Monday, November 12, 2007

WRITTEN WORD 21 - Stories Not to Tell


By the time I was in the 8th grade I had also become extremely careful about telling the family anything I knew from the world outside the family.

I didn't tell them about stealing the rowboat and going over a high waterfall in it, or the day I was all the way down in the city in Times Square (looking at the half-man, half-woman in the freak Show at Hubert's Flea Circus) when they thought I was at Compo Beach in Westport, Connecticut, or the two-year blackjack game, spanning 7th and 8th grades, that I was part of – nor the girlie magazines we hid in the barn, nor the time I fell off a cliff, saved by saplings on a lower ledge I nearly passed on the fall down. There was almost nothing I could tell them about safely. I rarely discussed my friends – Jeff Aldrich, whose father lived in a cabin with a porch behind their house and sat on the porch drinking whisky all day and cursing softly, Jeff who I hid in our old chicken coop barn when he ran away from home – or Dan McHenry, who was open and friendly even though he was the school's best athlete, and who had actually more or less fucked with an actual woman, an older girl who he and a friend, he said, stripped and held down (which, despite the impossible dream of actual fucking, seemed to me connected to horrible things Dan did routinely, like torturing and killing frogs and kittens). Or Herman, who carried a concealed revolver. I did not tell them about Jared Delong, who was the one who discovered the principal's secretary didn't call your home until you'd been absent from school for two days in a row, meaning it was safe to play hooky and travel every other day.

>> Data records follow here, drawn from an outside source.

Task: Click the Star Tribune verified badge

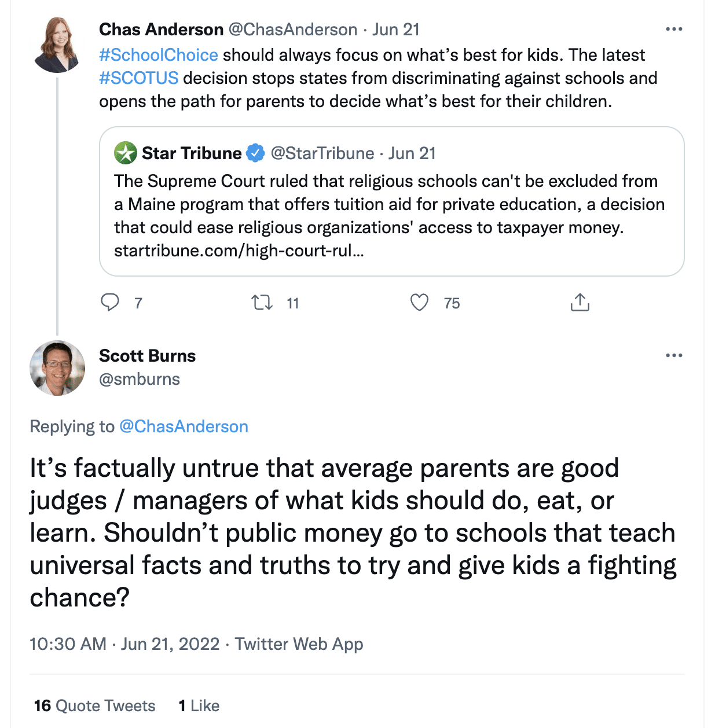Action: pyautogui.click(x=255, y=153)
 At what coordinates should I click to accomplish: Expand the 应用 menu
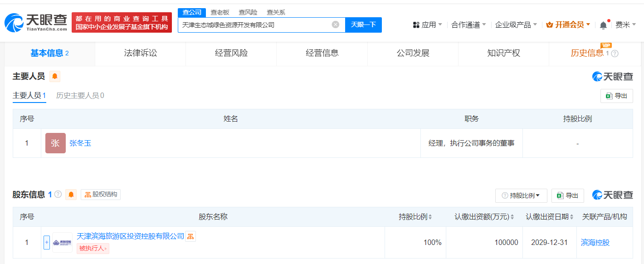coord(427,25)
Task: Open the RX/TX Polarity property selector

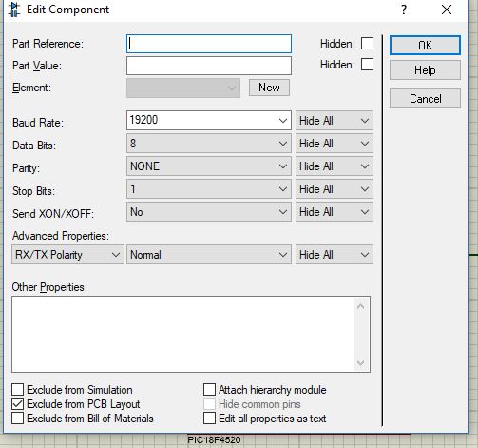Action: click(x=67, y=255)
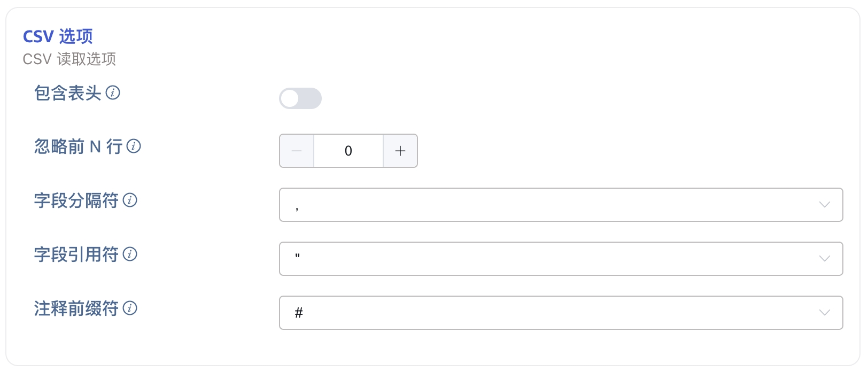Show the 字段分隔符 info tooltip icon
868x371 pixels.
(130, 200)
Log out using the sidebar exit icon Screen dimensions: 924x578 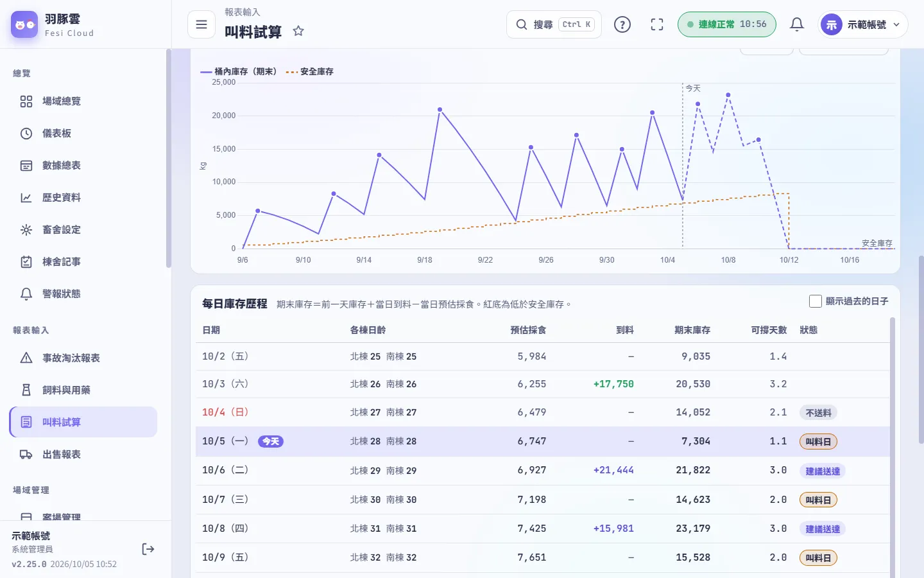[148, 549]
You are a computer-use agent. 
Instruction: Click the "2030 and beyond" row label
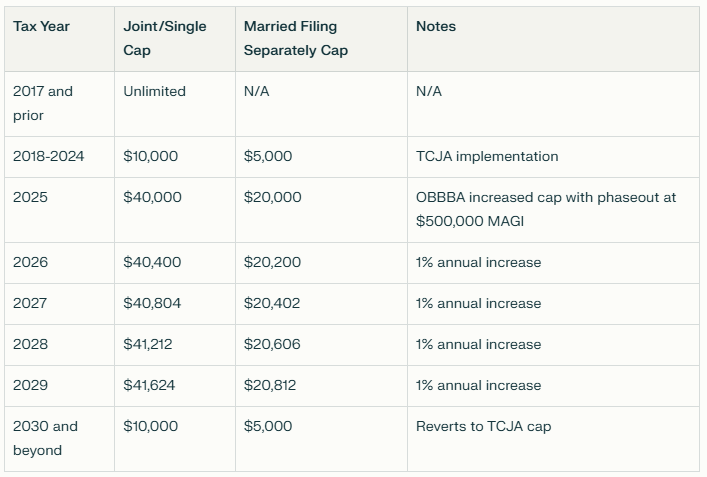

I did not tell them these things so I would not get into trouble, but it was also to spare them from too many facts. And sometimes I told them things I did not believe because it would make them more comfortable and on my side. Sometimes at the dinner table at home I told them I found someone outside the family to be stupid, or cranky or clumsy – keeping my hand in family conversation, imitating the way they talked about outsiders – too shy, too alert, too ugly or dumb, too smart or good looking for their own good.

So I relayed what Jared told me about his mother, Rosemary Delong, because I often heard my parents talking, while they were drinking, about what awful drunks the elder Delongs were.

Jared and I had been sitting on a roof of the former wartime chicken house at our place in Weston and Jared was telling with glee what he'd seen the night before at the Aspetuck Club dinner dance. His mother, Rosemary, and his father, also named Jared Delong but called Jerry, had been drunk and fighting and while they were on the dance floor, sometimes dancing, sometimes shouting and waving their arms at each other, Rosemary's dress kept falling down. She was too drunk to stop it – her breasts popping out for everyone to see.

I thought my parents would appreciate the story. I gave a quick version of it at dinner, at the narrow oak table in our drafty, wall-papered dining room. I did not say the word "breasts,” but just that the gown fell down and there was nothing underneath. Mother, listening at the head of the table, with a little bell to ring for dessert, Dad at the other end, still stiff in his city suit, switching from a blended whiskey highball to buttermilk. Dad's face was getting red. Mother was starting to quiver with fury.

Mother exploded.

"That's the worst thing I have ever heard, Frederick.

“That was horrible of your friend Jared.

"What an awful person your friend is.

"Never do anything like that.

"Remember,no one should ever say anything like that about their family."